---- EXERCISE DATA
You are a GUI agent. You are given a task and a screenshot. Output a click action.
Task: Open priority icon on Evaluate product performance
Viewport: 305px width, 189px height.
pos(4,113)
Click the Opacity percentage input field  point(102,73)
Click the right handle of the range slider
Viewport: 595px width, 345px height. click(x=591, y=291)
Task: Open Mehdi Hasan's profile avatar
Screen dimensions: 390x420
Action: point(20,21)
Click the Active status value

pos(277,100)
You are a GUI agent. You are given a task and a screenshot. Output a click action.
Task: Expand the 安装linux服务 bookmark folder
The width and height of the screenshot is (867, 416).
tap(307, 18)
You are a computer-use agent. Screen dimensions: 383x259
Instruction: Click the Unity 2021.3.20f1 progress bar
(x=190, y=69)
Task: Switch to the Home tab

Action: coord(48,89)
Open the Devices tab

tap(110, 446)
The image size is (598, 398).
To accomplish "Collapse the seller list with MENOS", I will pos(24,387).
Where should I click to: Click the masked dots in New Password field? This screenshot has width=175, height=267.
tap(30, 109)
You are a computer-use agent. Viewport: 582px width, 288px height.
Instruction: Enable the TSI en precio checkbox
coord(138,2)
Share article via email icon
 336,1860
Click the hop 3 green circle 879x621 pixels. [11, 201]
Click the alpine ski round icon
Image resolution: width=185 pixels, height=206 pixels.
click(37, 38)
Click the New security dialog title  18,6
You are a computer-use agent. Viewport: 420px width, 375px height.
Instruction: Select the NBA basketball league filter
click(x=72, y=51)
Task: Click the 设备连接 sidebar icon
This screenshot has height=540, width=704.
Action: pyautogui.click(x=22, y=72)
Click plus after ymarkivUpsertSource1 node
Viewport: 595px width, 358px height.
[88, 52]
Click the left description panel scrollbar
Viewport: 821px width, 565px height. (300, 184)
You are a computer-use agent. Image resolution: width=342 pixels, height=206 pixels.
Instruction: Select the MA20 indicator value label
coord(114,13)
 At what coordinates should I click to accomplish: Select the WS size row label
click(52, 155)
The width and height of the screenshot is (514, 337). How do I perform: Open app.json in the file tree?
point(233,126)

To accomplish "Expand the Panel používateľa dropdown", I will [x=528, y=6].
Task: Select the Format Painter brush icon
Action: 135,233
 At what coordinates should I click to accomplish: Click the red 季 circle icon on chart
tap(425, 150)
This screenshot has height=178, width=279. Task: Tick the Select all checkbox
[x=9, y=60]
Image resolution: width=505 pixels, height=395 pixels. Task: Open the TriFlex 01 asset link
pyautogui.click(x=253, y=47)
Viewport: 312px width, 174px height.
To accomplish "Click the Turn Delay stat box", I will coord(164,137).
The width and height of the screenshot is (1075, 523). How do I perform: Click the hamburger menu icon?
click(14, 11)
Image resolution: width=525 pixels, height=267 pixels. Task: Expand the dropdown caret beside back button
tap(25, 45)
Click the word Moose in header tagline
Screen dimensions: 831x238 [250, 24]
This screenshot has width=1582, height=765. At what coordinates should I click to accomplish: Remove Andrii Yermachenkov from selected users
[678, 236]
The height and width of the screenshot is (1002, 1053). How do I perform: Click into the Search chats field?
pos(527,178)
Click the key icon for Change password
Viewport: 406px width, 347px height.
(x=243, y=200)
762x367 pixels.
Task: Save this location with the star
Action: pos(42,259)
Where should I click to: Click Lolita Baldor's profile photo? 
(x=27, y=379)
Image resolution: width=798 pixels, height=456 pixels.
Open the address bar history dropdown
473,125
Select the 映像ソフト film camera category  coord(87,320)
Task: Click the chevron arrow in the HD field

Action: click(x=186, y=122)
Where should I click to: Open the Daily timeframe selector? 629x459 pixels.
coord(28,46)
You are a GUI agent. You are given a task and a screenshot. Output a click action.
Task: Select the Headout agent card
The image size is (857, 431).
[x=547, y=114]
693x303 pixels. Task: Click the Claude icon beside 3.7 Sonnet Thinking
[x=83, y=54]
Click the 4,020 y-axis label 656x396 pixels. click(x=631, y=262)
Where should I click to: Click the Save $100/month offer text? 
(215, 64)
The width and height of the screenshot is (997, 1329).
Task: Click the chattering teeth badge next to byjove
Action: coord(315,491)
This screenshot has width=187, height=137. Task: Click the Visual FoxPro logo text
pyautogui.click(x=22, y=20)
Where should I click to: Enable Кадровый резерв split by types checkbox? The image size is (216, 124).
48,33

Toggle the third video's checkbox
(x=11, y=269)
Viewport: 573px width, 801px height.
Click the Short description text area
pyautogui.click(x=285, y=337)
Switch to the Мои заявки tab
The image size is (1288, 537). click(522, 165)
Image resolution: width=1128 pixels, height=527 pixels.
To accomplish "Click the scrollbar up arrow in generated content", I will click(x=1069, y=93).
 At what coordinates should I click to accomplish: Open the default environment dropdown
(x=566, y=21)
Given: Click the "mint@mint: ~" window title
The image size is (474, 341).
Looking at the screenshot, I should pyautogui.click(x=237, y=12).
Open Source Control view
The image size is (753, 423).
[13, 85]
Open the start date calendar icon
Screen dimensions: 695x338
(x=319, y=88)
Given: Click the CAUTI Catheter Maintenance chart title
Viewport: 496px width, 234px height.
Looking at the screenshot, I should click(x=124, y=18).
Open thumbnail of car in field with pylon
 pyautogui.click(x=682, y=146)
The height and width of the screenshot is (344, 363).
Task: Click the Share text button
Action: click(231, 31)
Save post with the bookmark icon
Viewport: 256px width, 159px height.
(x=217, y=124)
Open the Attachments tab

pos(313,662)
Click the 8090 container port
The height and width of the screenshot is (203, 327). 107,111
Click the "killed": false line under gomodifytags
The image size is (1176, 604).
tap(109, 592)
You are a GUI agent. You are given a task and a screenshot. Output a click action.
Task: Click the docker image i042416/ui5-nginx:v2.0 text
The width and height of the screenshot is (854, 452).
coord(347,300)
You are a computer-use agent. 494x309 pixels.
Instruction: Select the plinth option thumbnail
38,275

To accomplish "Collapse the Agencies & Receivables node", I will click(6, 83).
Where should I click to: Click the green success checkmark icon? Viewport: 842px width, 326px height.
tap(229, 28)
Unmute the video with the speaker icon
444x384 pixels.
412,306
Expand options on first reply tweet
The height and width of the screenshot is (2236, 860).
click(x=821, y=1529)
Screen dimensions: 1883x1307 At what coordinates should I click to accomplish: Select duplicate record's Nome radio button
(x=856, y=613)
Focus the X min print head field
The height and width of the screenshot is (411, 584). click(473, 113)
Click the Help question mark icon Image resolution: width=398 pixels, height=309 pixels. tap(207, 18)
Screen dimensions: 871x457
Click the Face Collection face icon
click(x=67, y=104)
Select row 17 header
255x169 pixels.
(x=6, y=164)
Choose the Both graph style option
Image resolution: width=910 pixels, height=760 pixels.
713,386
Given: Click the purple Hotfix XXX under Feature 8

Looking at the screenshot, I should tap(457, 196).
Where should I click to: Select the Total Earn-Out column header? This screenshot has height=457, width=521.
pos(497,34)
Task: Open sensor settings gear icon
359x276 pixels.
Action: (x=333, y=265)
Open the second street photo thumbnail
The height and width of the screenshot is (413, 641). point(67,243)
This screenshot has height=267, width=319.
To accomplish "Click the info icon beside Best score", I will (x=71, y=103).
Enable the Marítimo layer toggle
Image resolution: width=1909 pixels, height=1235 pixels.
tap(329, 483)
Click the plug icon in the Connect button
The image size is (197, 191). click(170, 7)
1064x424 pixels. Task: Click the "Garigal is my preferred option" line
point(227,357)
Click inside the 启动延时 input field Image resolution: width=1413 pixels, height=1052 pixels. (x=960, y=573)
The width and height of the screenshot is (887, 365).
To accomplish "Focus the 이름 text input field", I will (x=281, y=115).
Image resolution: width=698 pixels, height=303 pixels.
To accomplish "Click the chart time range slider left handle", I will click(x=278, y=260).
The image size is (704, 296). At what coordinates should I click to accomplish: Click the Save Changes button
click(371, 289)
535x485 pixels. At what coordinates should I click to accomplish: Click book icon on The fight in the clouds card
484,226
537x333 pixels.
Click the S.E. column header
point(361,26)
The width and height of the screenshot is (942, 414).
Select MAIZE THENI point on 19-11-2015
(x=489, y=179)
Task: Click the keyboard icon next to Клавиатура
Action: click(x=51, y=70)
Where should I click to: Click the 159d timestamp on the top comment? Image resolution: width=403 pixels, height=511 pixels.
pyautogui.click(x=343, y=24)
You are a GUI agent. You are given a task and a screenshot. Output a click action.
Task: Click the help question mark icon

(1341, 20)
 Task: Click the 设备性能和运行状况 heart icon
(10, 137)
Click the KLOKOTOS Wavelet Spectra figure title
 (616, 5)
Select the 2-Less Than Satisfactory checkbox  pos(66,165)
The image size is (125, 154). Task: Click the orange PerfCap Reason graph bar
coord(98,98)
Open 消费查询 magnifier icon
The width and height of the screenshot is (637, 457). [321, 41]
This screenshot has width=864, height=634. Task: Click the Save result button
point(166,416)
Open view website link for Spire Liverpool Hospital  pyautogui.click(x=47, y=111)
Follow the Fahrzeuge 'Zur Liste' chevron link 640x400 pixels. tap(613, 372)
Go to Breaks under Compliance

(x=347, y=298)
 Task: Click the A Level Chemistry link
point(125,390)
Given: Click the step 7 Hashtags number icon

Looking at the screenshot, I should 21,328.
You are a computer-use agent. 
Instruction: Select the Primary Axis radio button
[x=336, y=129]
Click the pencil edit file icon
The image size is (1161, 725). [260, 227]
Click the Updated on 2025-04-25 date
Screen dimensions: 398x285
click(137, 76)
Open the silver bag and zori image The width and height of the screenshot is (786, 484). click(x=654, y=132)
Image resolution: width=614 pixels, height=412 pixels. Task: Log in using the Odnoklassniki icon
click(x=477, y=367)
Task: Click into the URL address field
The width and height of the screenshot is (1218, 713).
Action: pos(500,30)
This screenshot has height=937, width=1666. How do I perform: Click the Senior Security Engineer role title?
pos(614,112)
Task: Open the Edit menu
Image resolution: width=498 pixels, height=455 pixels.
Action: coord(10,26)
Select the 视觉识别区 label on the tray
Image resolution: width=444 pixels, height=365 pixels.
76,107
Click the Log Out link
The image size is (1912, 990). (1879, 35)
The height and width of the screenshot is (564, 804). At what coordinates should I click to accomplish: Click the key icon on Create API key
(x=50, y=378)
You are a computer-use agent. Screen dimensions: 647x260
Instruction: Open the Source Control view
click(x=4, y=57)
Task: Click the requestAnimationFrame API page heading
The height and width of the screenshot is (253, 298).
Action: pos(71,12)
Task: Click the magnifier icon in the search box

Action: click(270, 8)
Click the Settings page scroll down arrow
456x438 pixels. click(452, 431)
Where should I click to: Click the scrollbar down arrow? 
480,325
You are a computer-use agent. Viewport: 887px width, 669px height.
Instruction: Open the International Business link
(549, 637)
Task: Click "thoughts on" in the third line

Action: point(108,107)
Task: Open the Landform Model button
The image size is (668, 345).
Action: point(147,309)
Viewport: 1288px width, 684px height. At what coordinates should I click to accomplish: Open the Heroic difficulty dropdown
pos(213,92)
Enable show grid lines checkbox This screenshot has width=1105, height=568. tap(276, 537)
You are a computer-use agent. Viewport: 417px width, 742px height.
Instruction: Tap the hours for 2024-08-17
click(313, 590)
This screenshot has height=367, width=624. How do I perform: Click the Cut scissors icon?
--------
■ EXERCISE GOAL ■
Start at the first line of the entries above. Set down each line exactly through the one with "Click the Opacity", and stop there.

■ OUTPUT ■
You are a GUI agent. You are given a task and a screenshot. Output a click action.
Task: Open priority icon on Evaluate product performance
Viewport: 305px width, 189px height.
pos(4,113)
Click the Opacity percentage input field  point(102,73)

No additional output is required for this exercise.